[![Open In Colab](https://colab.research.google.com/assets/colab-badge.svg)](https://colab.research.google.com/github/sarah1123/SciComp-F22-AM111/blob/main/00_python_tutorial/python_tutorial.ipynb)

# Python Tutorial

This tutorial is based on Python tutorials from previous years Harvard AM205 ([2021](https://github.com/chr1shr/am205_g_activities/tree/master/python_tutorial), 2019 and [2017](https://people.math.wisc.edu/~chr/am205/fall17/tutorial.html)). We will cover some basic Python programming topics that will be useful for this course:
- [Python syntax](#python-syntax)
- [Lists, loops, and iterations](#lists-loops-and-iterations)
    - [Indexing and slicing](#indexing-and-slicing)
    - [Copy and deep copy](#copy-and-deep-copy)
- [Formatted printing](#formatted-printing)
- [Functions and conditionals](#functions-and-conditionals)
- [Scientific computing with `NumPy`](#scientific-computing-with-numpy)
    - [Commonly used attributes](#commonly-used-attributes)
    - [Matrix operations](#matrix-operations)
    - [Make your code efficient](#make-your-code-efficient)
- [Plotting with `matplotlib`](#plotting-with-matplotlib)
    - [Customize your plot](#customize-your-plot)
    - [Animation](#animation)
- [Debugging tips](#debugging-tips)


For Python installation and (better) using practice, please check the `README.md` file. 

## Python syntax

Let us start by reviewing the fundamentals of Python syntax. Below are examples of defining variables, doing basic mathematical operations, and printing values. Unlike other programming languages like C++, Python does not require you to declare the type/class of a variable when defining it. Although most of the time, the language is smart enough to handle the conversion between a float and an int, we could run into bugs, e.g., when an int changes to a float. Therefore, when defining variables, we need to be specific about whether we want a float or an int (by adding `.` or `.0`) behind the integer number.

In [None]:
x = 3
y = 6
z = 7.0
print("x is %s, y is %s, and z is %s" % (str(type(x)), str(type(y)), str(type(z))))

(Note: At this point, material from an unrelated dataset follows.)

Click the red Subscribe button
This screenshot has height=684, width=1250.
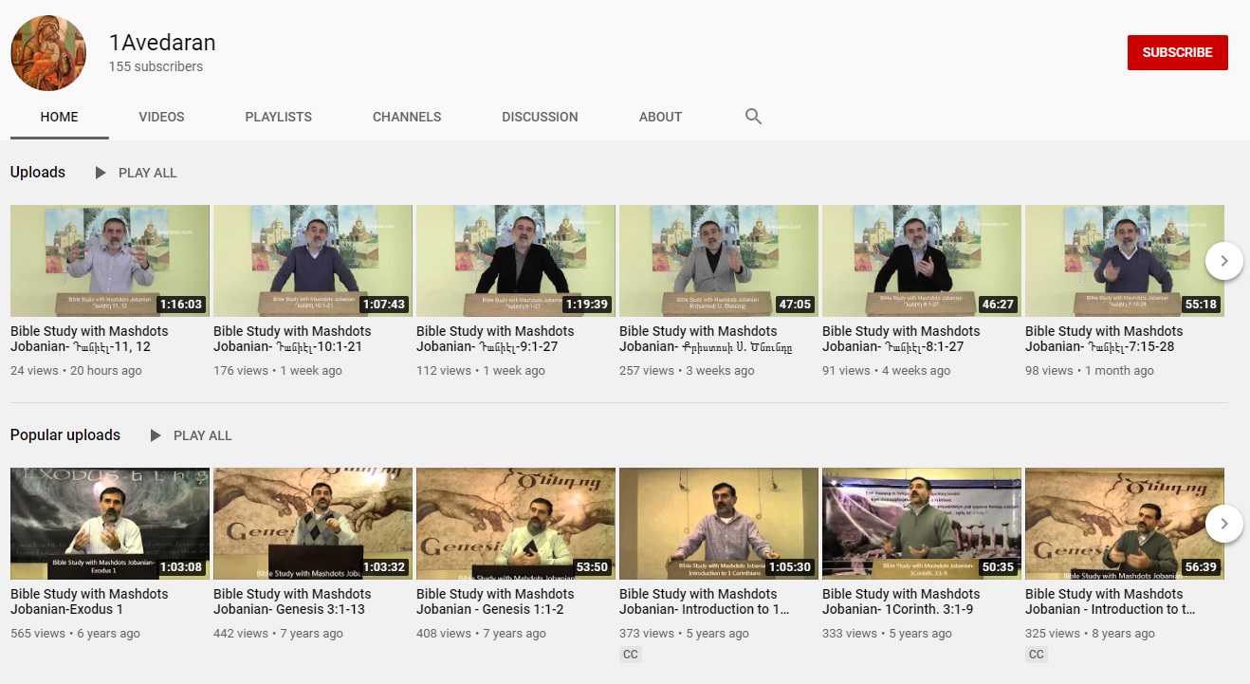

x *= y          # modify x in place
print("x =", x, "is", type(x))
x += z          # adding a float to an int will change the int to a float
print("x =", x, "is", type(x))

p = x / y       # regular floating point division
q = x // y      # integer division (float and int)
r = int(x) // y # integer division (int and int)
s = x % y       # modulo operation
print(p, q, r, s)

a = x**2        # raising to a power
b = x**-0.25
print(a, b)

## Lists, loops, and iterations

Lists are a general ordered set whose entries can store values, strings, other lists, objects, etc., and are defined using brackets `[]`. Lists do not always behave the same way as `NumPy` arrays (which we will get to later) and do not follow the same conventions with algebraic operations.

In [None]:
list1 = [1, 4, 9]
list2 = [16, 25, 36, 49]
sq = list1 + list2         # addition means concatenation
sq2 = 2*sq                 # multiplication multiplies the list length, not the values stored!
                           # note that this is very different from the multiplication of numpy arrays
print(sq)
print(sq2)

sum_sq = sum(sq)           # compute the sum of the list (add all elements)
print("Sum of squares: {}".format(sum_sq))

sort_sq = sorted(sq2)      # sort the list in asceding order
print("Sorted double squares: {}".format(sort_sq))

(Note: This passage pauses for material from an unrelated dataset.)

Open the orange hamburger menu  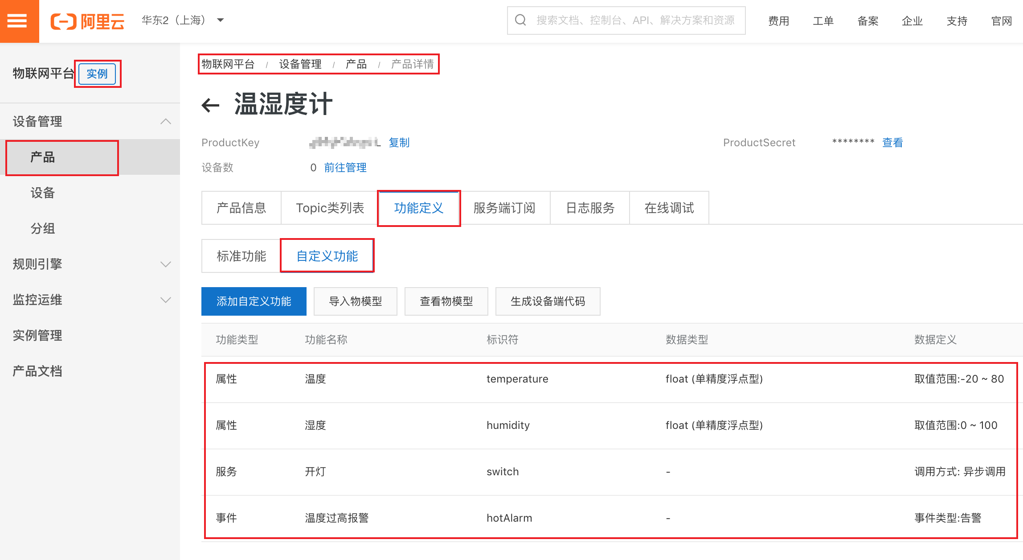18,21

list1.append(0)            # append a new element at the end of the list
print(list1)
print(list1.pop(1), list1) # remove an element based on its index

A `for` loop can be used to iterate over values in a list. The syntax is `for <iterator> in <sequence>:` followed by an indented line below. There are a few different ways to iterate:

In [None]:
# range(N) for integer N generates a sequence 0, 1, ... N-1 for our iterator i to take on
# More generally, you can specify range(start, stop)
for i in range(len(sq)): 
    print(i, sq[i])

# Another equivalent way is to use the enumerate syntax to achieve the same as above
# i is the index that picks up each element in the list sq
for i, square in enumerate(sq):
    print(i, square)

# Lists are sequences, so the iterator can take on the list values directly
# But, it does not have a counter
for square in sq:
    print("The square is {}".format(square))

# Use enumerate to iterate over values while also incrementing a counter
for i, square in enumerate(sq):
    print("{} squared is {}".format(i+1, square))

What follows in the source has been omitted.